## [PROBLEMS AND TASKS]
(1) Reproduce the part of the essay on Multiple Choice that runs from "Without any ado" down to "higher the return.".
(2) Decide whether each statement below agrees with the essay on Multiple Choice, answering yes or no and quoting the words of the essay that settle it: (a) the writer's Latin American reading month took place in 2021; (b) the writer had read other works by Alejandro Zambra before this reading month; (c) the book's structure came from the Verbal Aptitude Test of 1993.
(3) Go on with the essay on Multiple Choice, starting after its last sentence.

On Conformism

In my years of reading, not once have I hosted a Latin American literature month. Sure, I have dedicated particular months to delving into the underbellies of Asian (even purely Japanese), American, European, and also just recently, African literature. I have read my fair share of Latin American writers like Chile’s Isabel Allende and Nobel Laureates in Literature Colombia’s Gabriel Garcia Marquez and Peru’s Mario Vargas Llosa. However, I still feel like I am barely scratching the surface, and to redress this, I had my first-ever Latin American reading month in 2021. Reading works from different parts of Latin America has provided me insights into the diversity of the region’s colorful history, culture, and people. They provided me thought-provoking work that challenged the way I see the world and the way I look at literature as well.

Among the group of writers I read during this six weeks stretch, it was the Chilean writers like Roberto Bolaño – one of the authors I have been looking forward to – who have left a deep impression on me. The journey also gave me the opportunity to immerse myself in the works of writers who I have never heard of previously like Alejandro Zambra; I have not encountered any of his works previously as well. He is, I have learned, a well-established and highly-heralded poet, literary critic, and novelist. I also recently acquired a copy of one of his books, Multiple Choice despite having no inkling of what the book was about.

Without any ado and ahead of the other books I previously acquired, I included Multiple Choice in my Latin American literature reading month. It was with this book that I concluded the aforementioned reading journey, before pivoting to a more familiar reading ground in Japanese literature. Indulging in Multiple Choice was akin to diving into uncharted waters. Both the book and the author were foreign to me. One facet that went in favor of the book was its thinness; this is the type of book you can read in a day. And as the old adage goes, one has to take a leap of faith. Also, the higher the risk, the higher the return.

“After so many study guides, so many oractice and proficiency and achievement tests, it would have been impossible for us not to learn something, but we forgot everying almost right away and, I’m afraid, for good! The thing that we did learn, and to perfection – the thing we would remember for the rest of our lives – was to cheat on tests.”

~ Alejandro Zambra, Multiple Choice

From the onset, what stood out for me was the book’s unusual structure. Rather than a straightforward narrative, Zambra provided his readers with literally a standardized test, an echo of the book’s title. In the Notes on the Text, it was explained that the book adapted the structure of the Chilean Academic Aptitude Test. It is an annual test taken every December from 1967 to 2003 in order to apply to Chilean universities. More particularly, the book’s structure was derived from the Verbal Aptitude Test of 1993, the same examination that the author took part in. While the examination has been renamed to Unversity Selection Exam, the test’s structure still remains the same.

For literary purists, Multiple Choice can be disconcerting and can be quite a challenge. It requires one to step out of one’s comfort zone. At the start, the book comes across as gimmicky. The test was divided into five distinct parts, with the first part a multiple-choice question on Excluded Term. It was succeeded by Sentence Order, Sentence Completion, Sentence Elimination, and Reading Comprehension. It was pretty much the standard examination several of us have taken part in. I myself recall taking a similar test nearly 15 years ago. However, this national test was not for college entrance admissions; each university conducts its separate test. The test we had was to determine a career we might, should, or must take because, as per the result of this test, it is the career we would excel in.

## [SOURCE MATERIAL]
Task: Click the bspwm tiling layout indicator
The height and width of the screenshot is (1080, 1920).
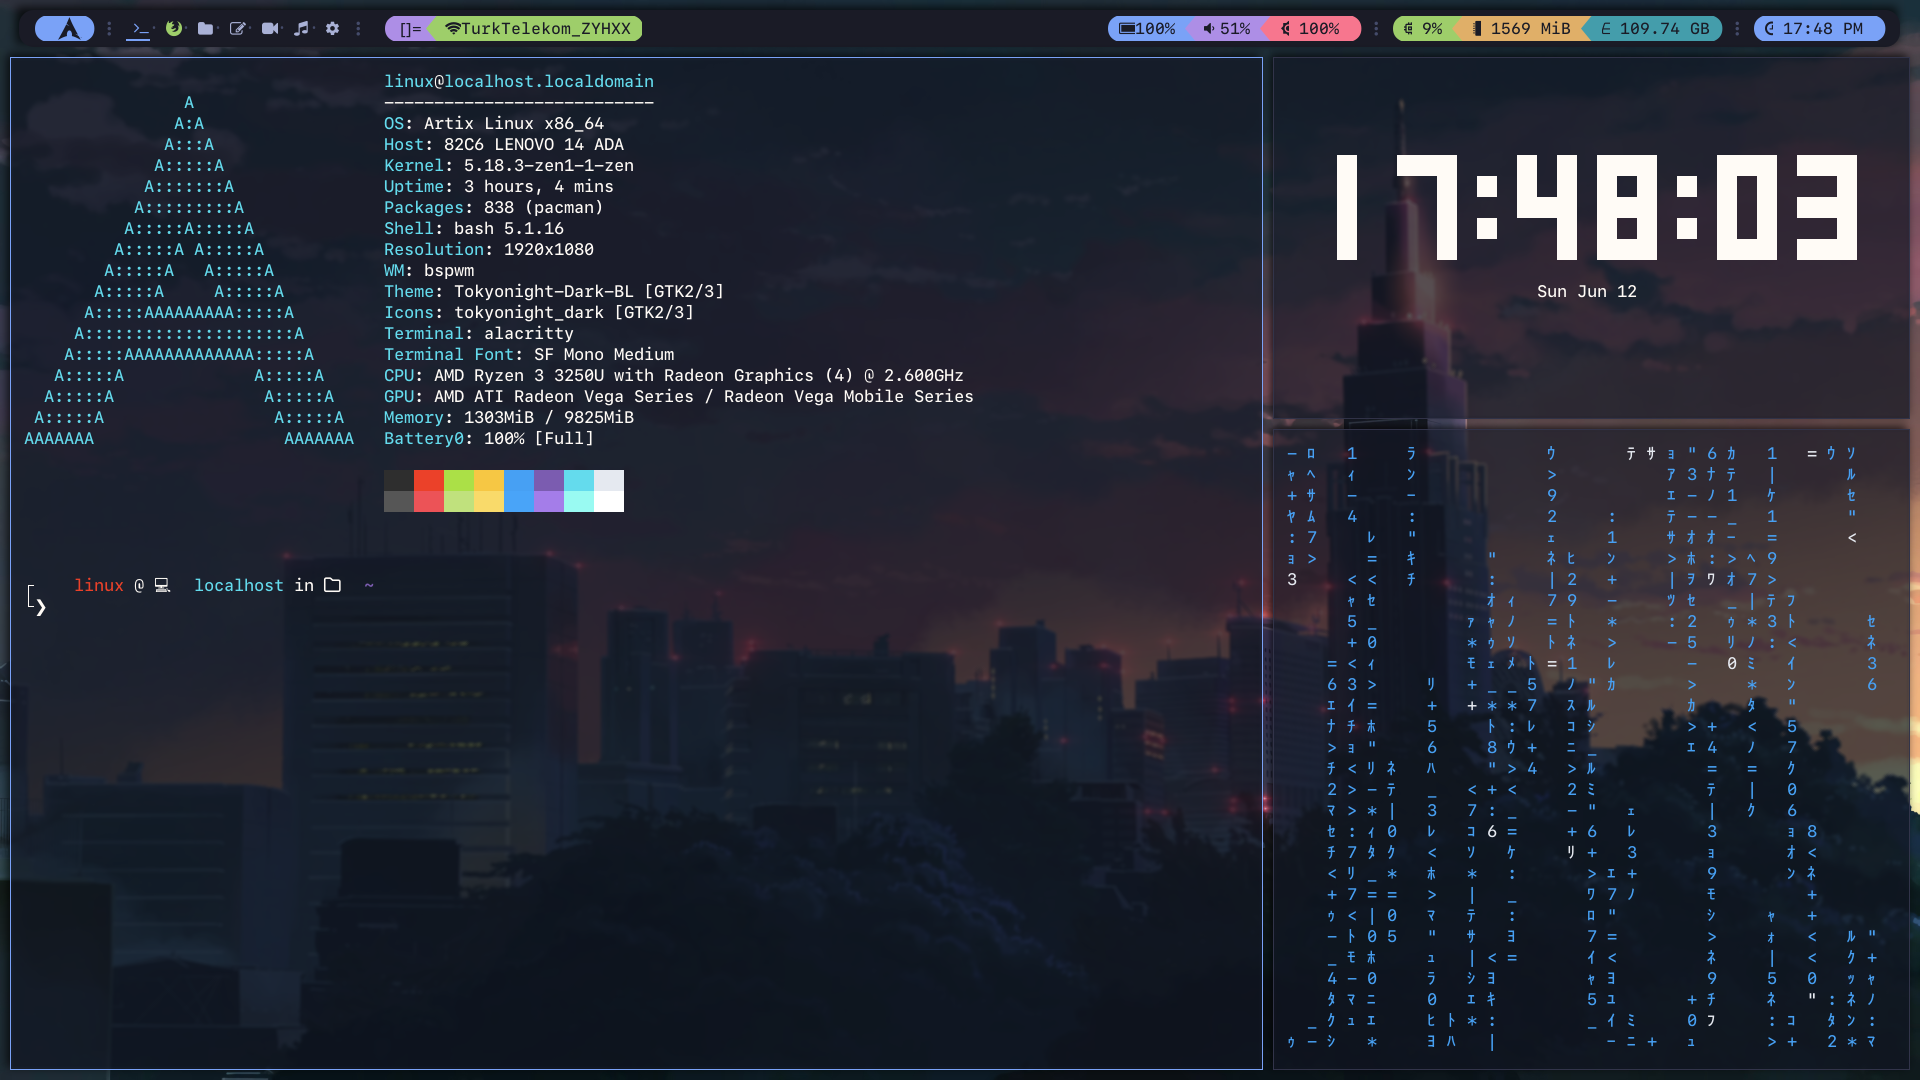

## [ANSWERS BY TASK]
(1)
Without any ado and ahead of the other books I previously acquired, I included Multiple Choice in my Latin American literature reading month. It was with this book that I concluded the aforementioned reading journey, before pivoting to a more familiar reading ground in Japanese literature. Indulging in Multiple Choice was akin to diving into uncharted waters. Both the book and the author were foreign to me. One facet that went in favor of the book was its thinness; this is the type of book you can read in a day. And as the old adage goes, one has to take a leap of faith. Also, the higher the risk, the higher the return.

(2)
(a) Yes: "I had my first-ever Latin American reading month in 2021."
(b) No: "I have not encountered any of his works previously as well."
(c) Yes: "the book’s structure was derived from the Verbal Aptitude Test of 1993"

(3)
But, of course, this is literature we are talking about and forthrightness is not one of its merits. Several of the questions set forth in the story, if you can call that, don’t have a conclusive answer. I did try answering the questions before I realized that it was futile. Soon enough, what was once seemingly arbitrary started to make sense. Zambra’s message started to take a firmer shape the more I immersed myself in the test questions. The book’s arbitrariness made it an interactive experience. It was slowly becoming clear that every facet of the book, from the choice of test questions to the unconventional structure itself, was deliberate.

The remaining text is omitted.